Exercise: Return each of the lines below that contains the word "Open", and keep the exact case when checking for a match.

Data for this exercise:
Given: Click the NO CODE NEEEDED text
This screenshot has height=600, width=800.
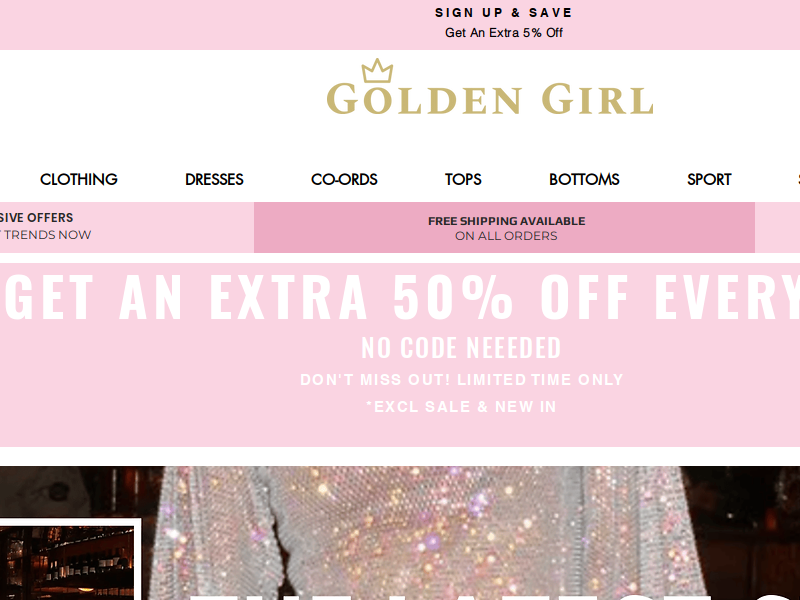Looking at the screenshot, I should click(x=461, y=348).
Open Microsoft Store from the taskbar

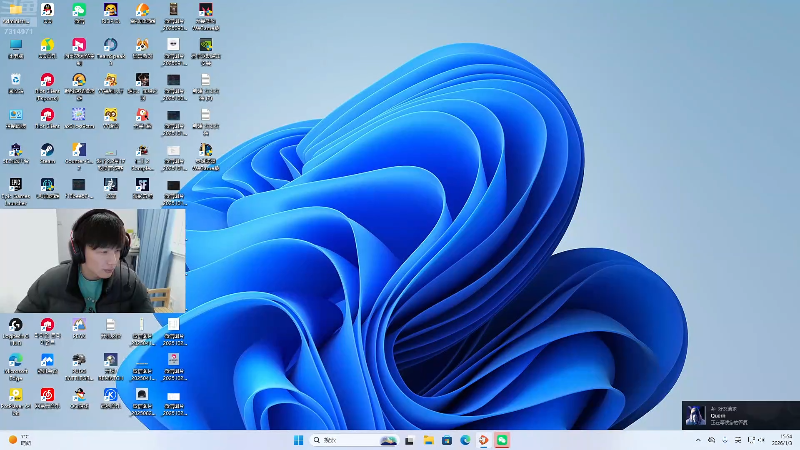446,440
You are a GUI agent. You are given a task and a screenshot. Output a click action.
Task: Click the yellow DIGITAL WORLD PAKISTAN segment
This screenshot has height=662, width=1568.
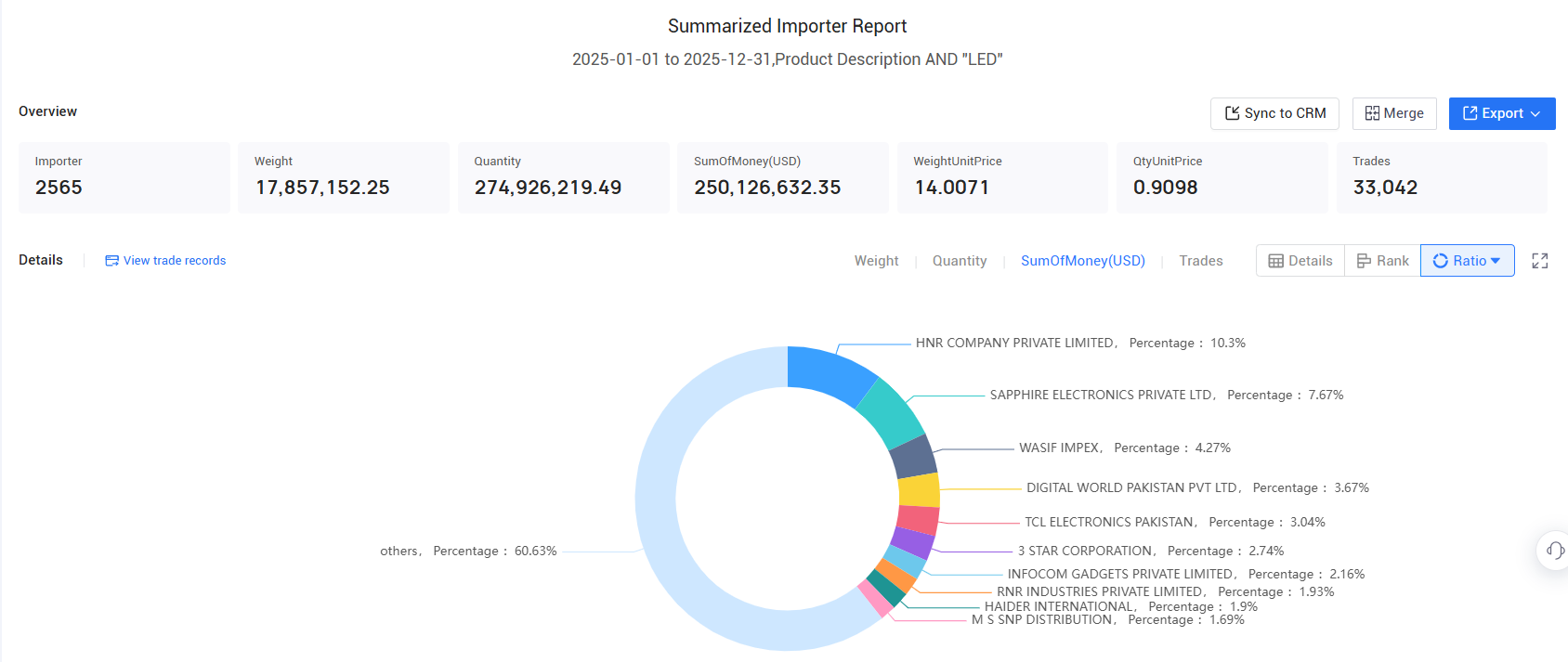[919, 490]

* * *

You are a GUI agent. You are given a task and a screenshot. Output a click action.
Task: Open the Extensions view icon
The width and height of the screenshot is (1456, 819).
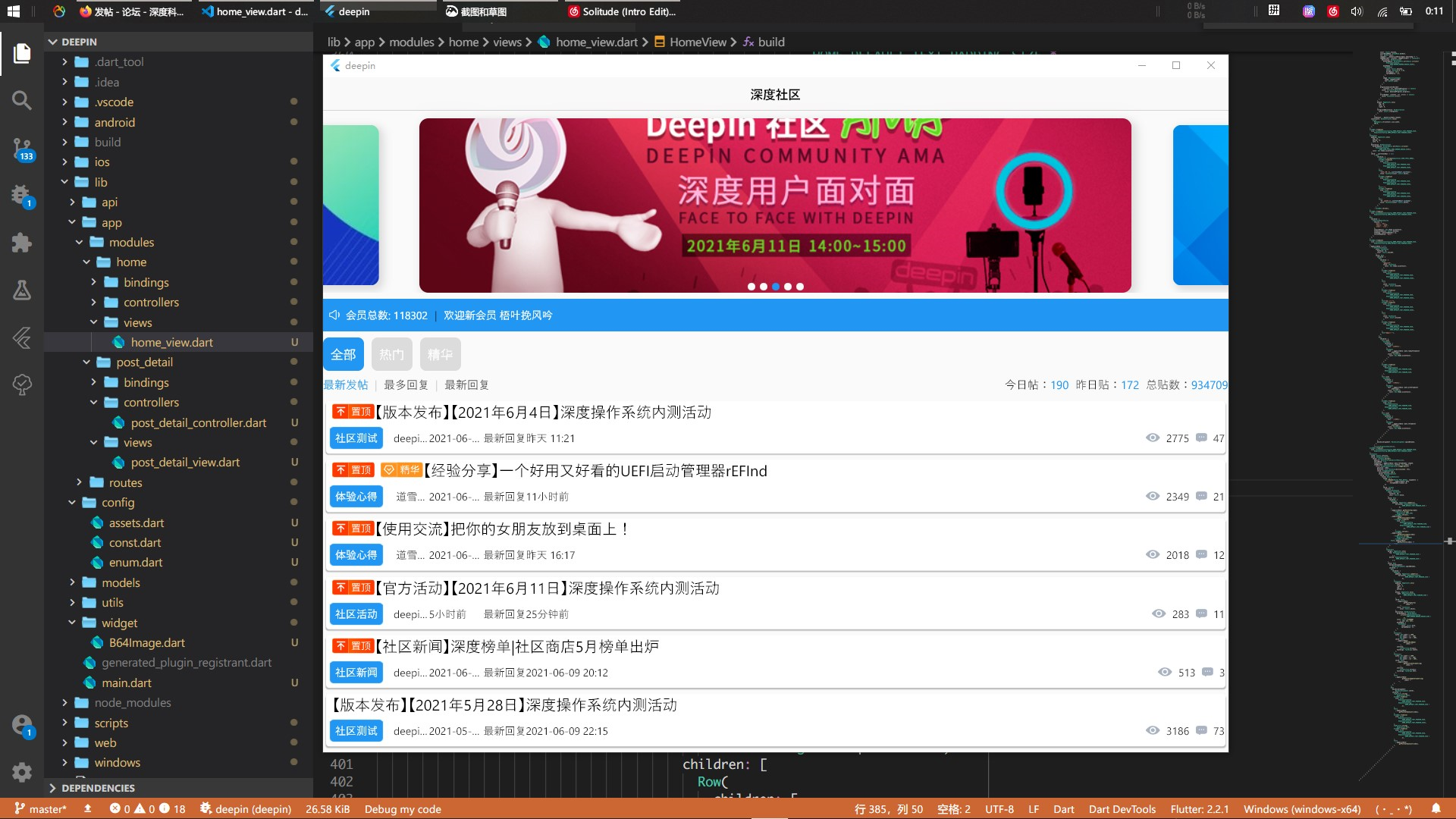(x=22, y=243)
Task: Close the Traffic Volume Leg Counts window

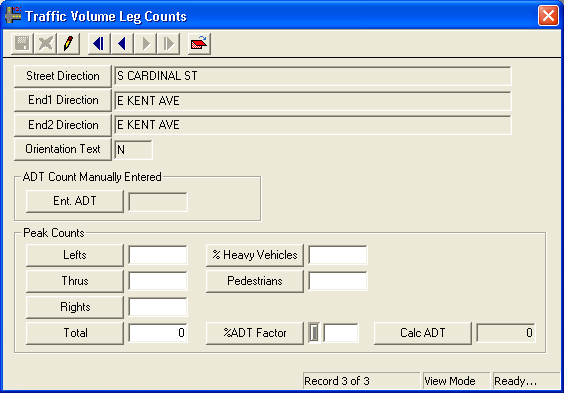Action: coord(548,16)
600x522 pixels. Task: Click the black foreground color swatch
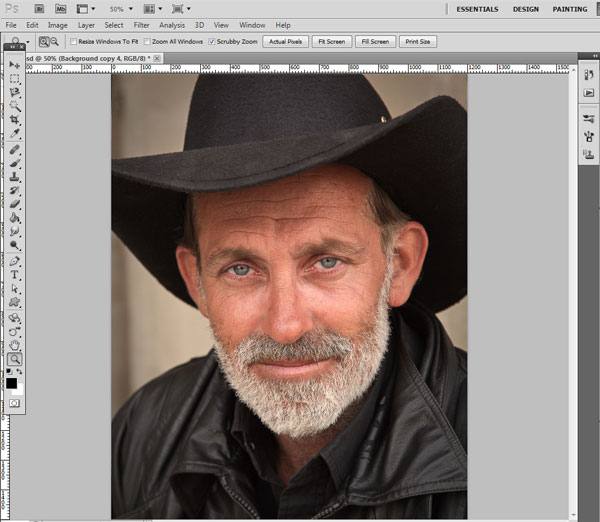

Answer below:
Open Microsoft Store from the taskbar
Task: Open the Extensions view icon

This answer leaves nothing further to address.